Stereotactic Radiosurgery and Stereotactic Radiotherapy
Stereotactic radiosurgery (SRS) also use 3D technology. So does stereotactic radiotherapy (SRT). SRS applies a single large dose of radiation. It does this with a Gamma Knife — a modified linear accelerator. "It’s mostly used for brain tumors,” Coleman says. But the technique can also be used in other parts of the body. SRS is best used in organs that do not move, such as the brain. When it is, radiation can be delivered more accurately. That limits exposure to normal tissues. SRS works best on tumors that are three centimeters or smaller.

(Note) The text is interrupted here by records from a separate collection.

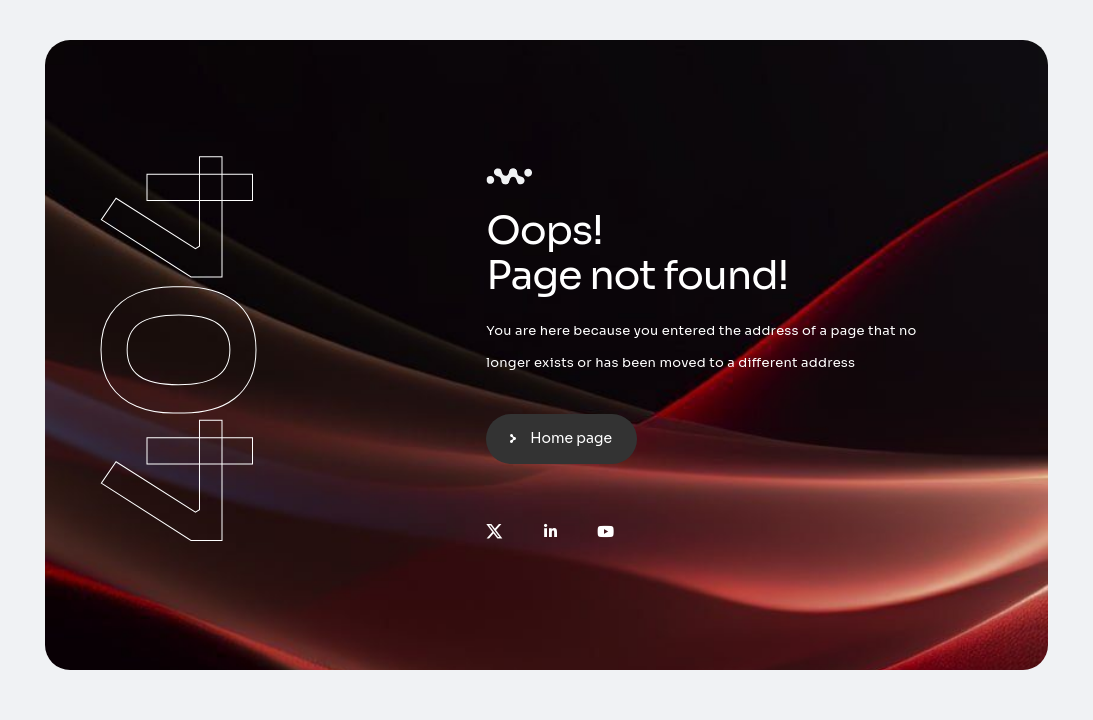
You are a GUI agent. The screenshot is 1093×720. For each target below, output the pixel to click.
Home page (571, 438)
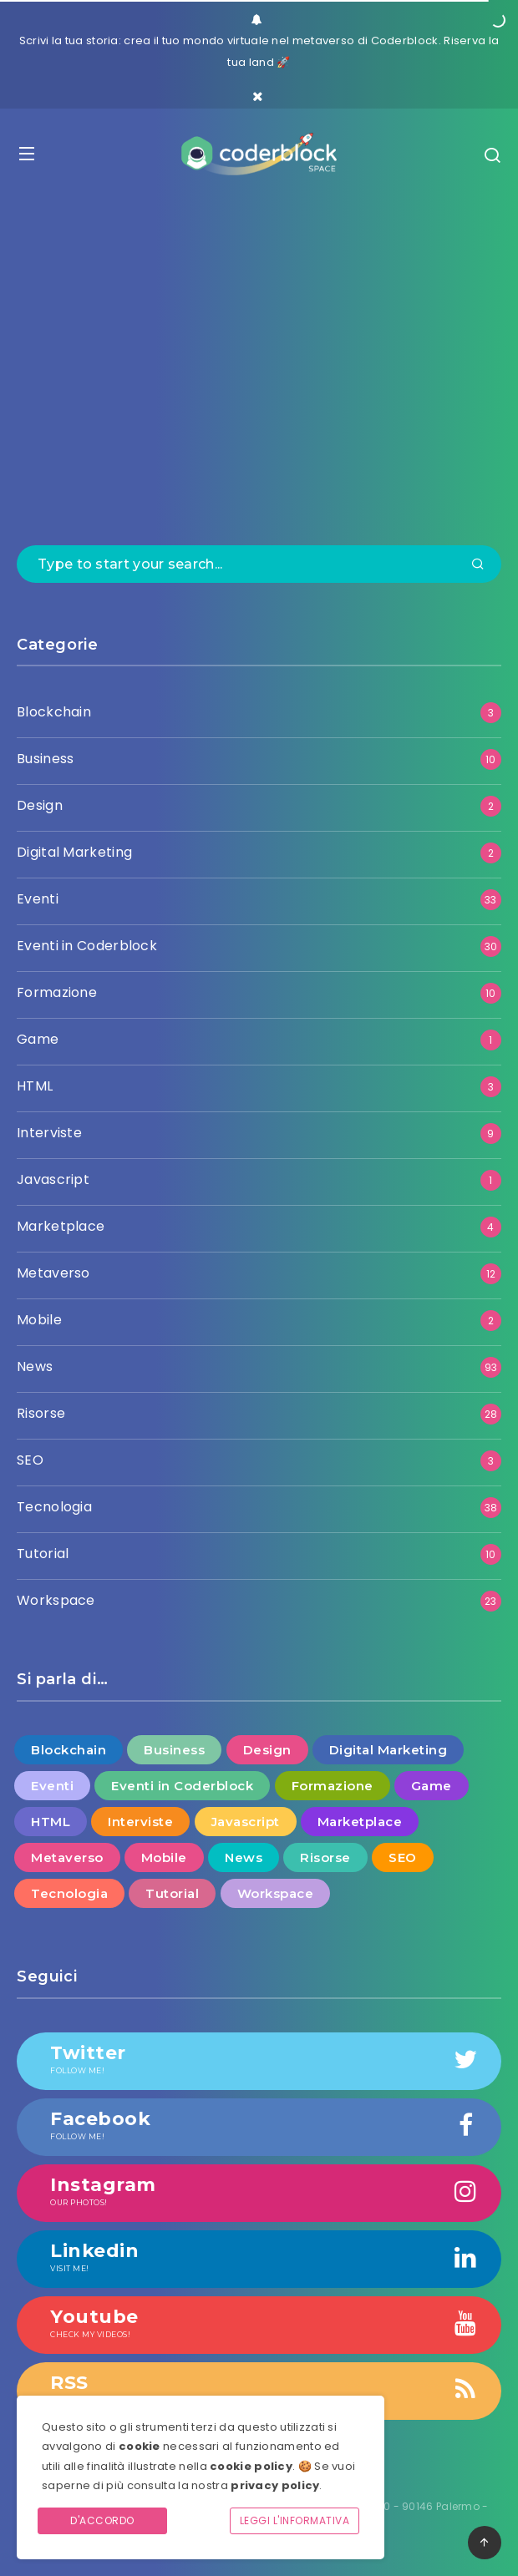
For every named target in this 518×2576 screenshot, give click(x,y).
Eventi (37, 898)
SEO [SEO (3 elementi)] (402, 1857)
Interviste (49, 1132)
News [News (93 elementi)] (243, 1857)
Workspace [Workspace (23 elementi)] (275, 1893)
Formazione (57, 992)
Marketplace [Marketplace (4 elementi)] (360, 1822)
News (35, 1366)
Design (40, 805)
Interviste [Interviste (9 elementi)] (140, 1822)
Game (37, 1039)
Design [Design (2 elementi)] (267, 1750)
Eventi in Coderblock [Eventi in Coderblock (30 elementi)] (182, 1786)
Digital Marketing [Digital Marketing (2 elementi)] (388, 1750)
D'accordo (102, 2520)
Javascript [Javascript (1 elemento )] (245, 1822)
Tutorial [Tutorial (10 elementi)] (172, 1893)
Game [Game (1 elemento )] (431, 1786)
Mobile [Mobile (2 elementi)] (164, 1857)
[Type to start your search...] (259, 564)
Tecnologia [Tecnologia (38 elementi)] (69, 1893)
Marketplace (60, 1226)
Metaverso (53, 1273)
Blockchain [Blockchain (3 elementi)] (68, 1750)
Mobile (39, 1319)
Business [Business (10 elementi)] (174, 1750)
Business (45, 758)
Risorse (41, 1413)
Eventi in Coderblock (87, 945)
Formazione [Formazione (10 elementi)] (332, 1786)
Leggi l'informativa (295, 2520)
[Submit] (478, 565)
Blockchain (54, 711)
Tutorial (43, 1553)
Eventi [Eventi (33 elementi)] (52, 1786)
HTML (35, 1086)
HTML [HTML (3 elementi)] (50, 1822)
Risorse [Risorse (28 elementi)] (325, 1857)
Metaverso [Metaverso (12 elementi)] (67, 1857)
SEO (30, 1460)
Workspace (56, 1600)
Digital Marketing (74, 852)
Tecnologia (54, 1506)
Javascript (53, 1179)
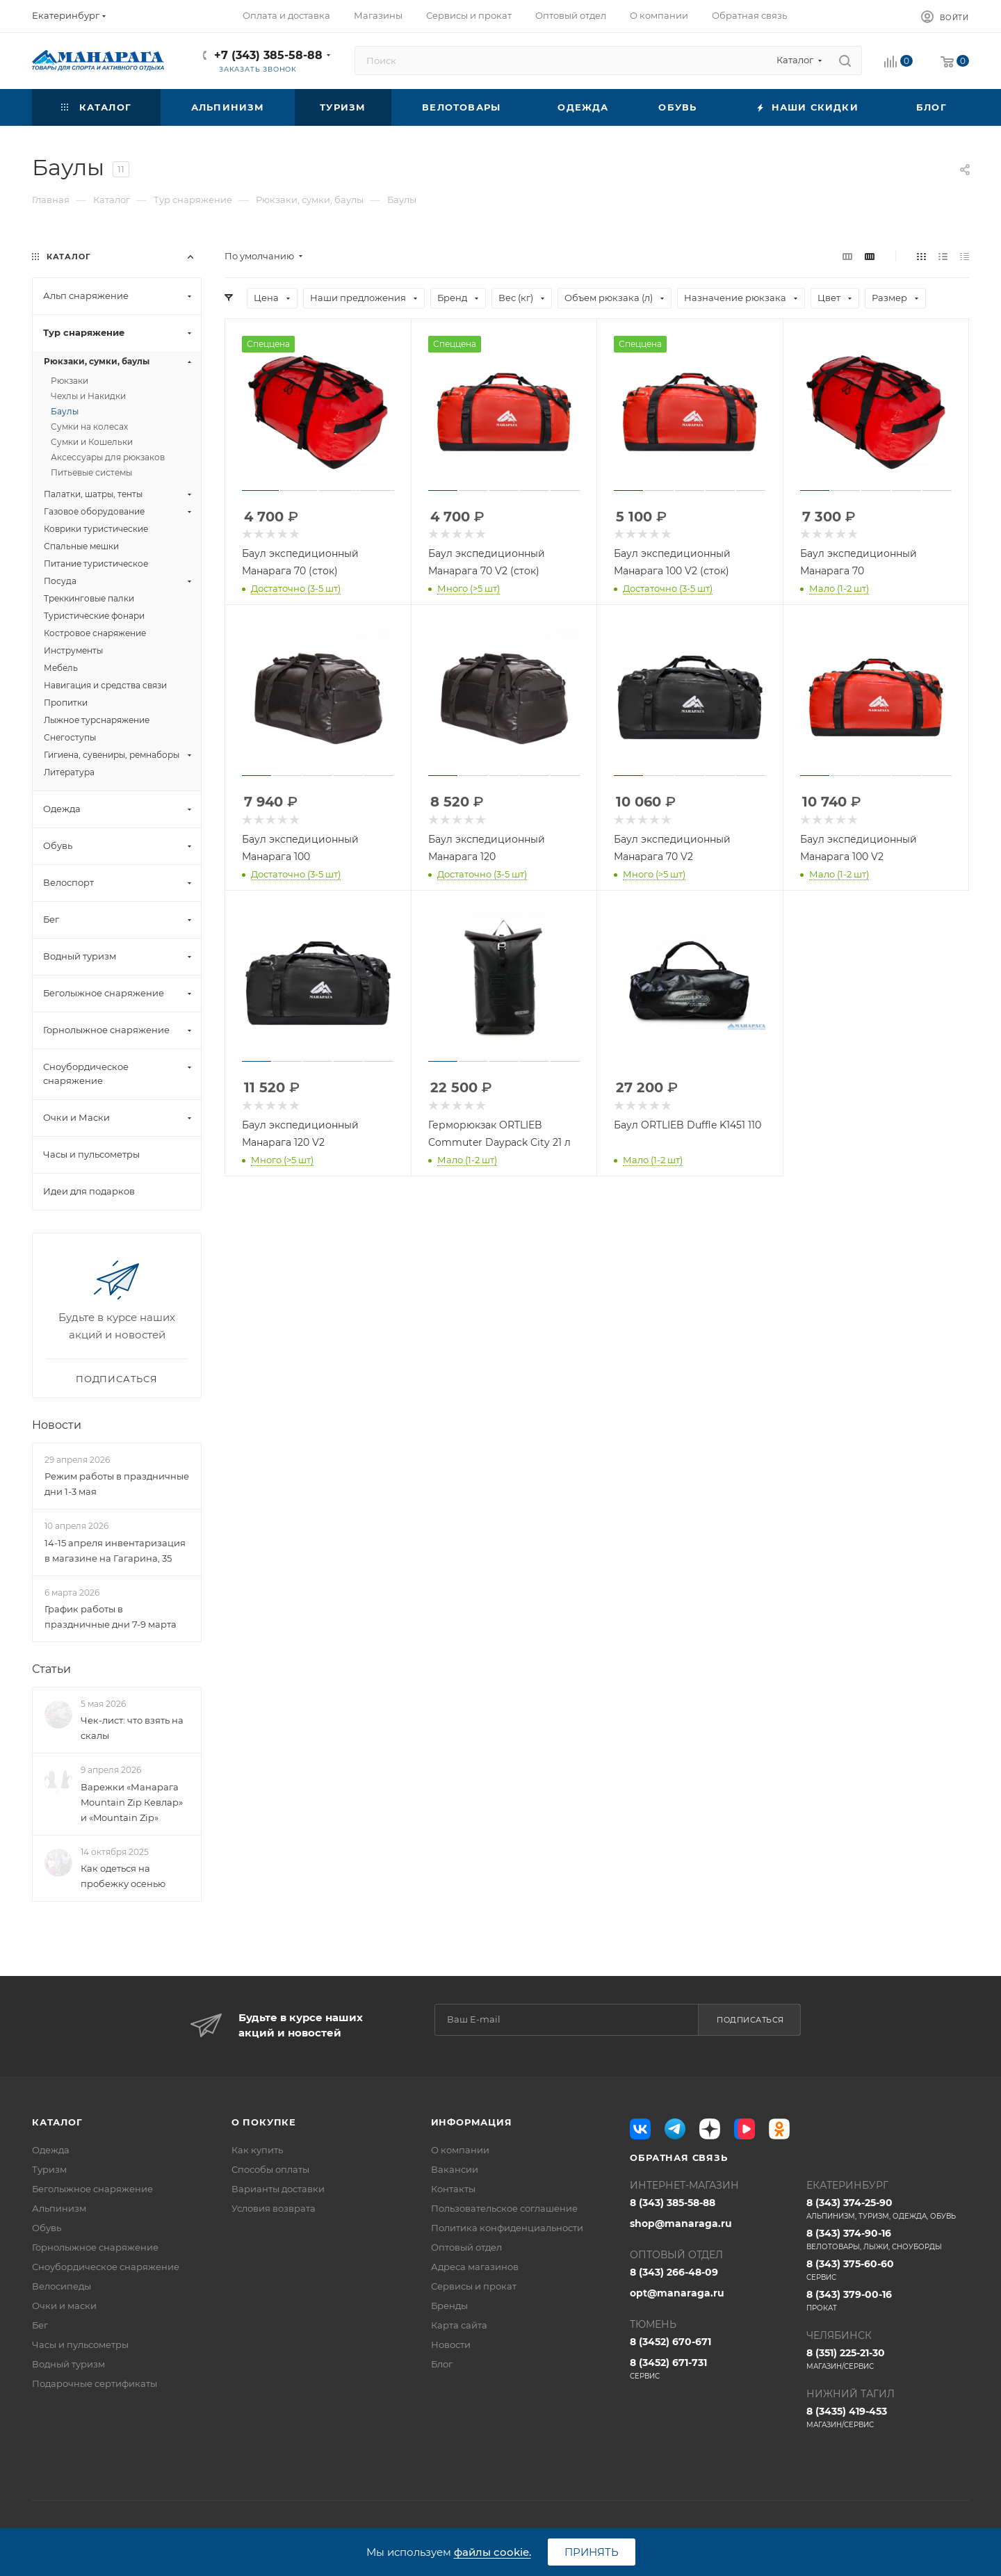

SRS of the brain uses a "fixed head frame." Graeme Fisher is a radiation oncologist and assistant professor at the University of Massachusetts Medical Center. He says there is typically a fixed head frame that’s attached to the patient’s skull. This provides accurate markers for the tumor target. The frame is bolted to the table or something stationary. That’s so the dose can be given within millimeters of the tumors edge. The fixed head frame is important. It keeps the patient still.
SRT delivers multiple large doses of radiation. They are, though, smaller than the dose given in SRS. SRT uses a non-fixed frame. The non-fixed frame is better for use on organs that move. For example, it might be used for the lung. Coleman says that because of new techniques, the treatment machine will be able to adjust for body movements like breathing.